PROBLEM STATEMENT.
Print exactly the lines from the one containing "Screen dimensions: 1106x500" through the last line of the entries below; the pictures stay out of the copy.

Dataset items
"""

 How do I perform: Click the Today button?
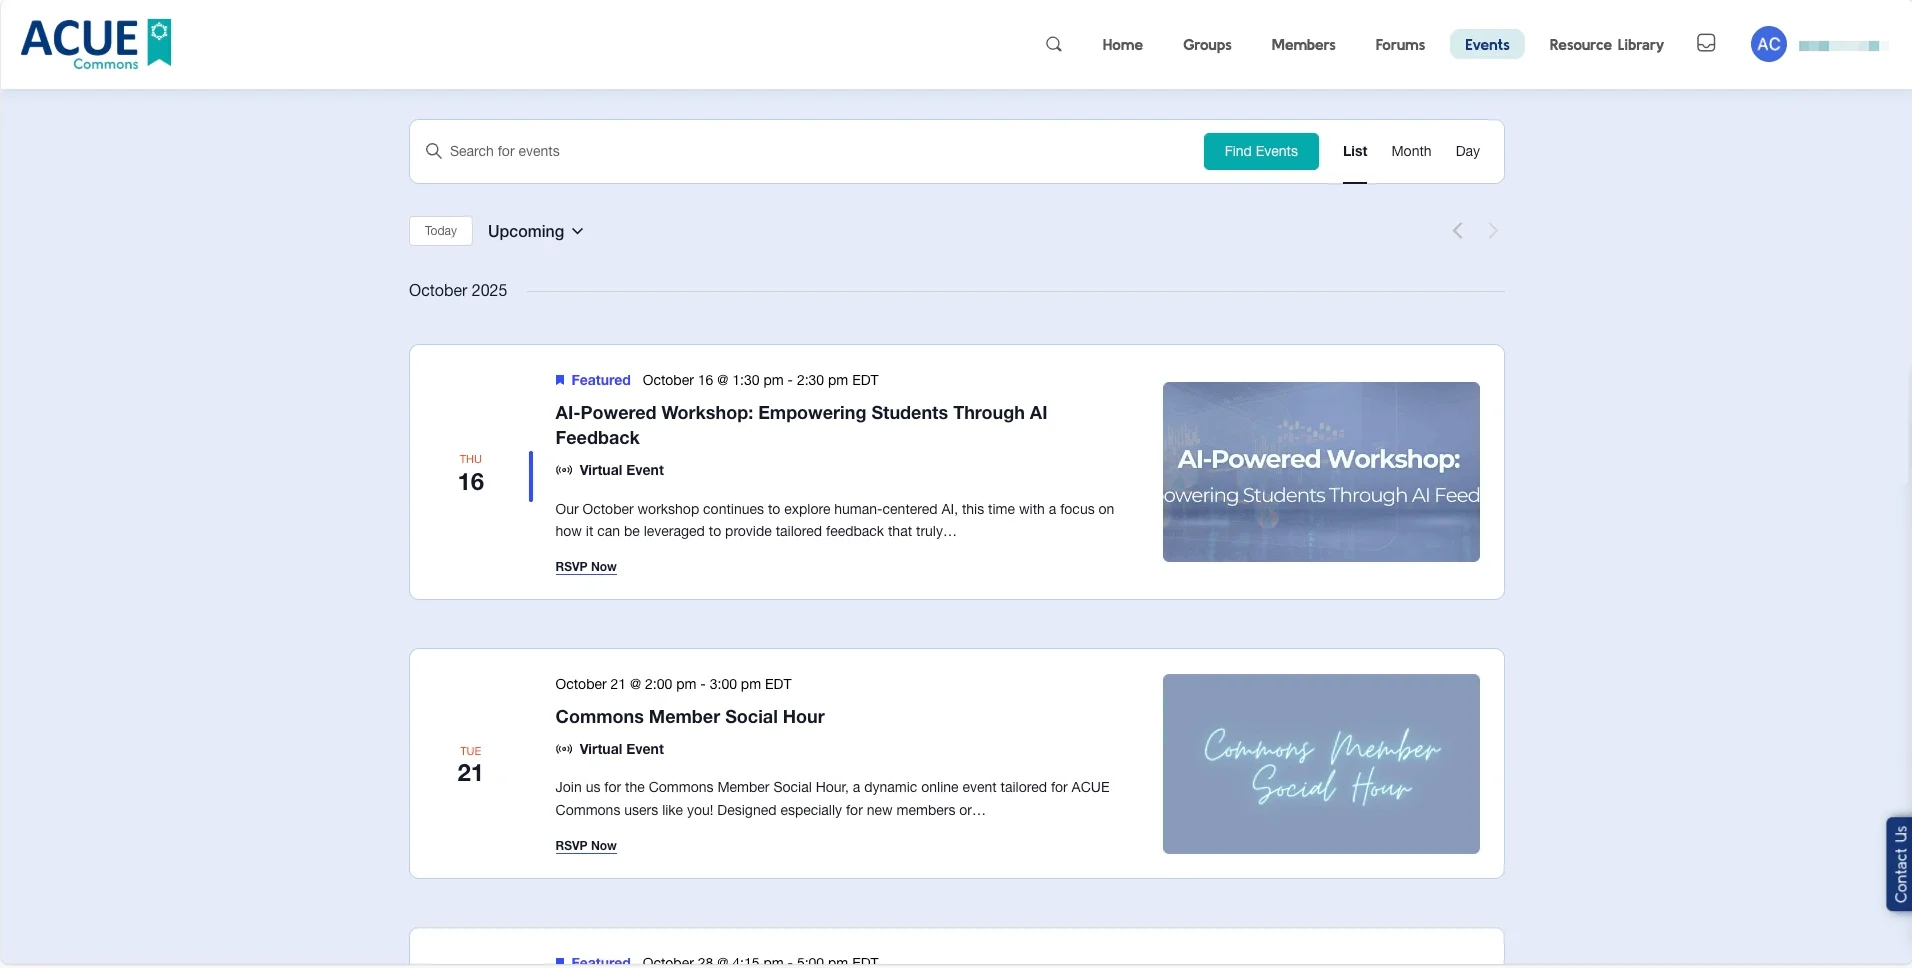440,231
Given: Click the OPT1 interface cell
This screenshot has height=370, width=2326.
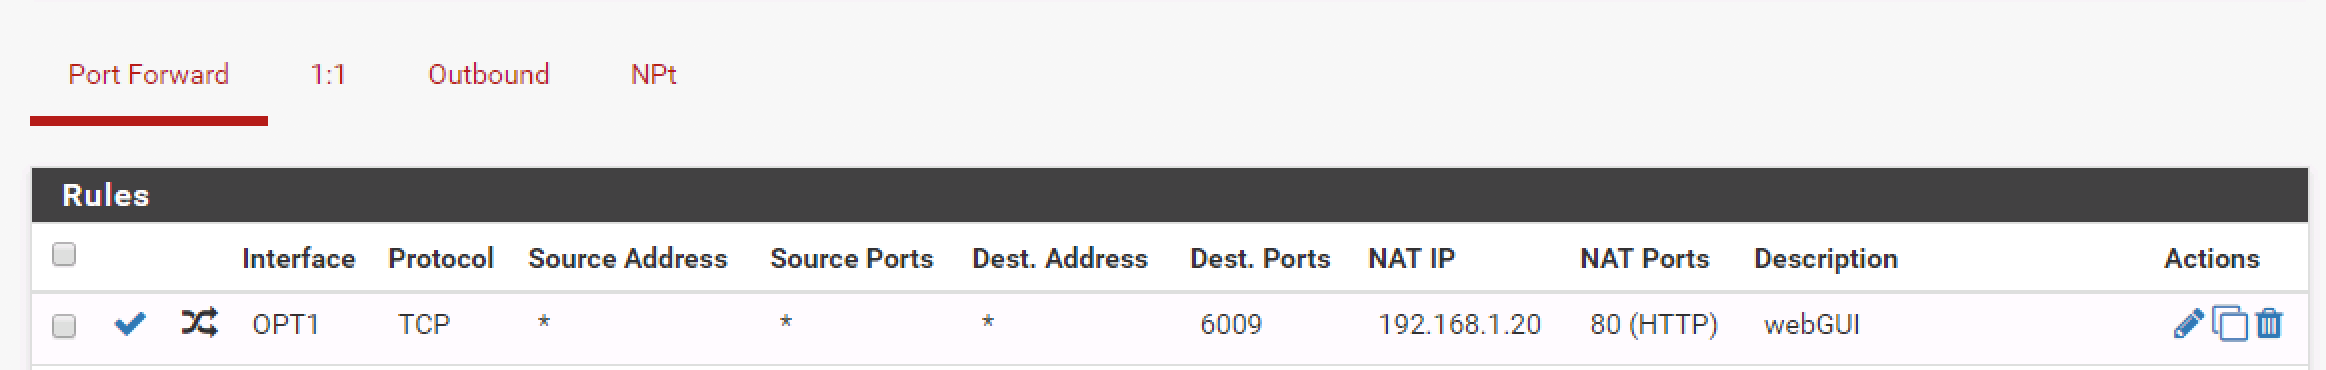Looking at the screenshot, I should click(285, 325).

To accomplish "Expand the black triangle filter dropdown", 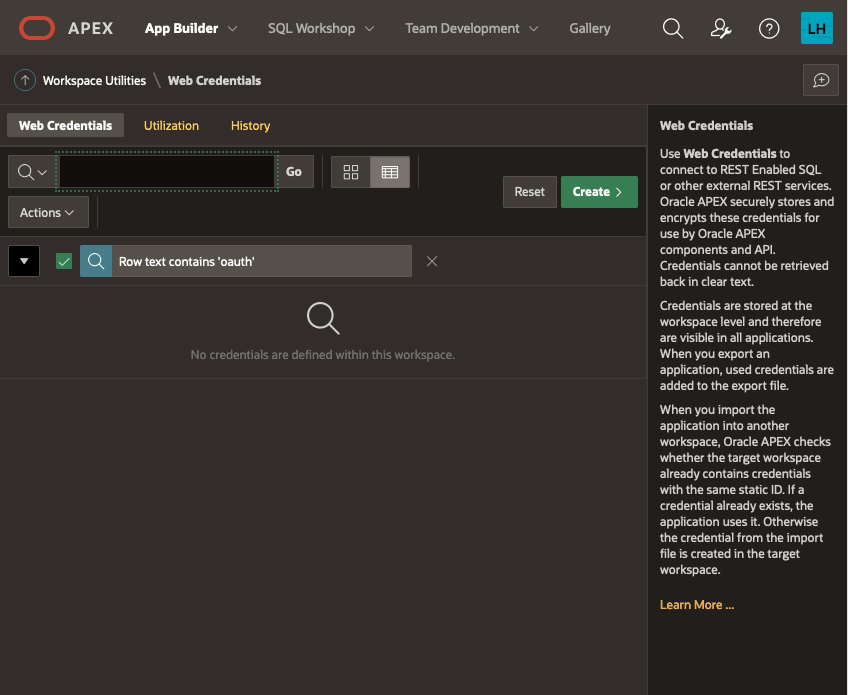I will click(22, 260).
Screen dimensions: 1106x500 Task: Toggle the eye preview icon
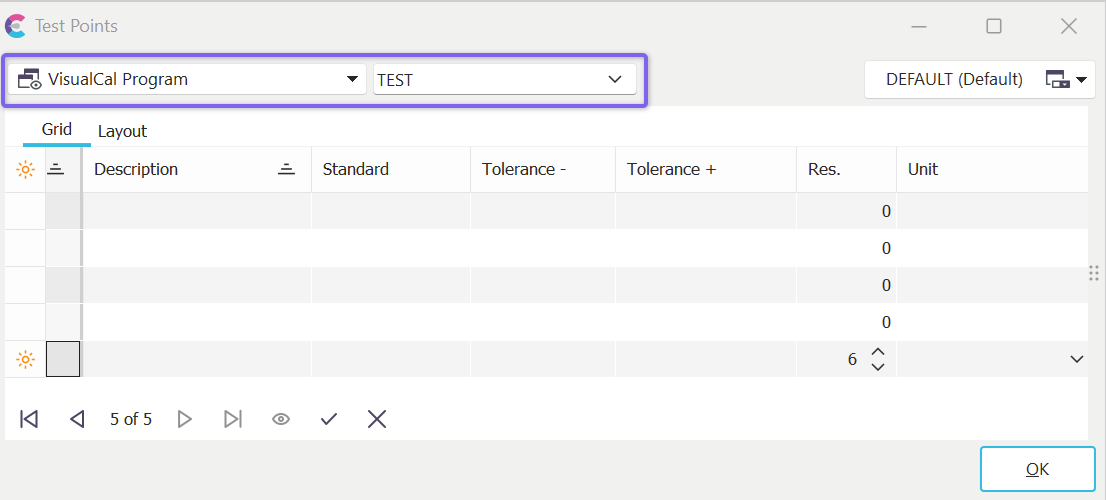click(x=281, y=419)
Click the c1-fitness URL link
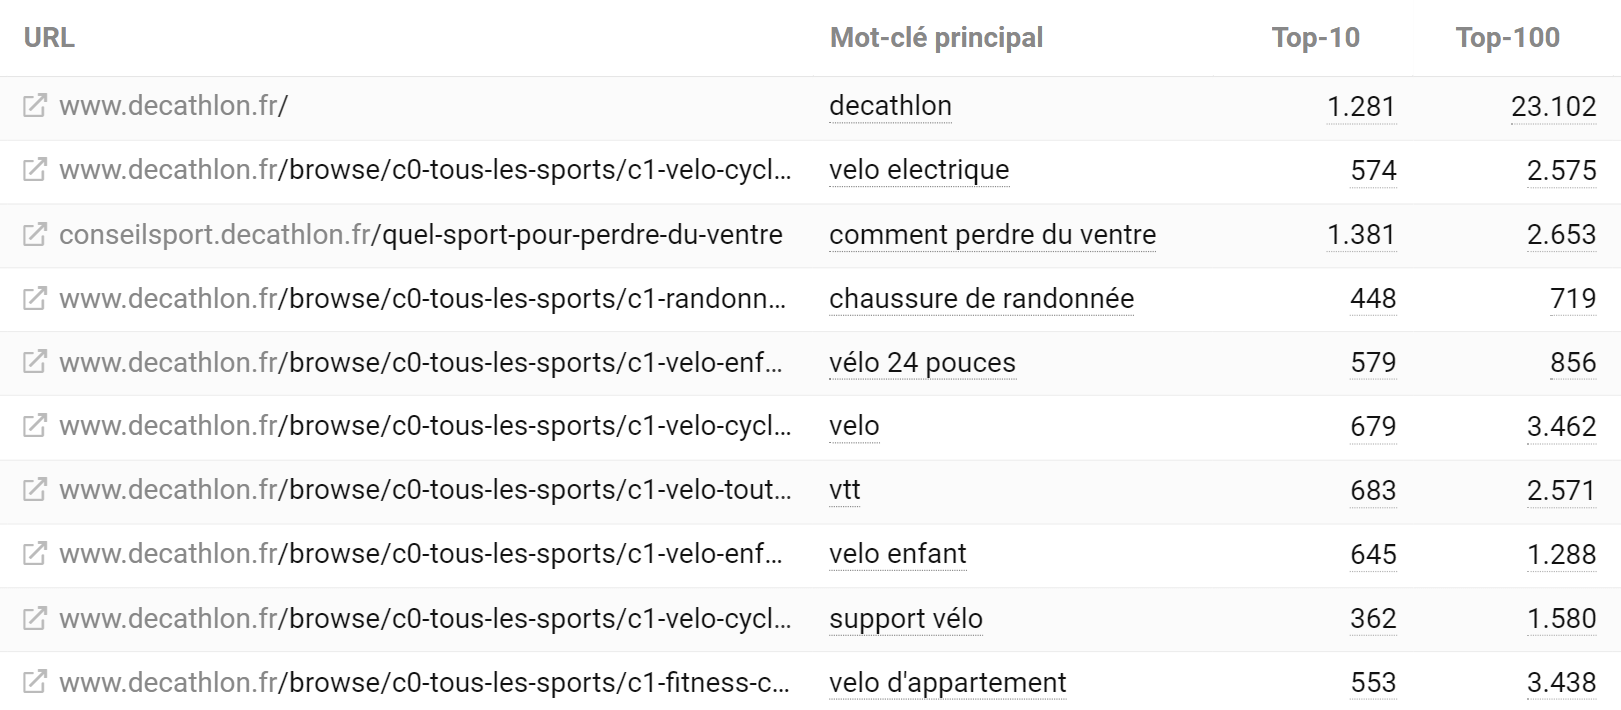Viewport: 1621px width, 710px height. tap(425, 682)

"""

RESULT OF THIS TASK.
Screen dimensions: 1106x500 Task: Toggle the eye preview icon
click(x=281, y=419)
Click the c1-fitness URL link
Viewport: 1621px width, 710px height. tap(425, 682)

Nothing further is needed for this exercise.